I'm new to ldap and I just installed via rpm the client tools pam_ldap
and nss_ldap to do user authentification. The rpm packages are included
in my linux distribution.
I use Suse Linux with kernel 2.2.19 and the rpm manager gives me as
version number for pam_ldap 105-31 and for nss_ldap 150-15.
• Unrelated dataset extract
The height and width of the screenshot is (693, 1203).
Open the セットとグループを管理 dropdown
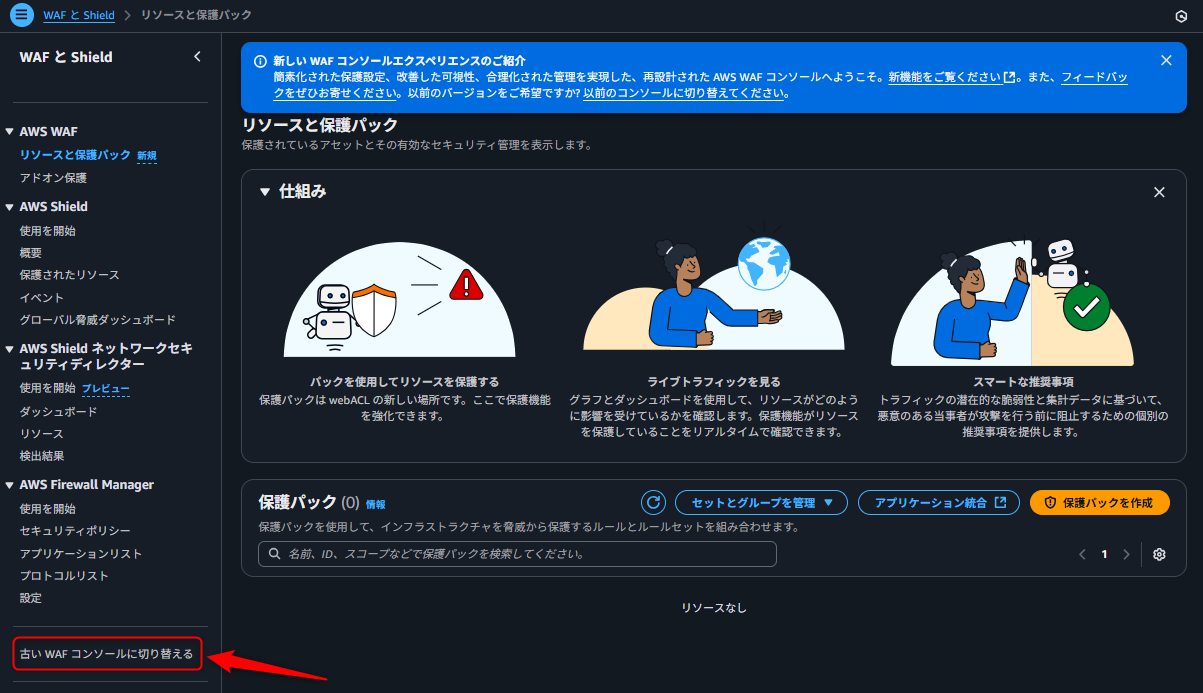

I don't get it working and I have no idea, where to begin to search. How
can I find out, if pam_ldap is really used for authentification and if
it gets anything from the ldap server?
I had a look at /var/log/messages, but I could not find anything related
to pam_ldap.
In the meantime I tried to search with "ldapsearch -x -b o=hs-harz -h
fasan.fh-harz.de uid=97" and I got an answer from the ldap server with
the entries for this user.
Is there an option in ldap.conf to use simple authentication like
"ldapsearch -x" ?
Something about my configuration:
pam_ldap.so resides in /lib/security
My /etc/pam.d/login:
#%PAM-1.0
auth required pam_securetty.so
auth required pam_nologin.so
auth sufficient pam_ldap.so
auth required pam_unix.so nullok try_first_pass
#set_secrpc
account sufficient pam_ldap.so
account required pam_unix.so
password required pam_pwcheck.so nullok
password required pam_ldap.so use_first_pass use_authok
password required pam_unix.so nullok use_first_pass
use_authtok
session required pam_unix.so none # debug or trace
session required pam_limits.so
session required pam_env.so
session optional pam_mail.so
my /etc/nsswitch.conf:
passwd: files ldap
shadow: files ldap
group: files ldap
hosts: files dns
networks: files dns
services: files
protocols: files
rpc: files
ethers: files
netmasks: files
netgroup: files
publickey: files
my /etc/ldap.conf: (only the not commented lines)
host fasan.fh-harz.de
base o=hs-harz
ldap_version 2
port 389
scope base
pam_filter objectclass=posixaccount
pam_login_attribute uid
ssl no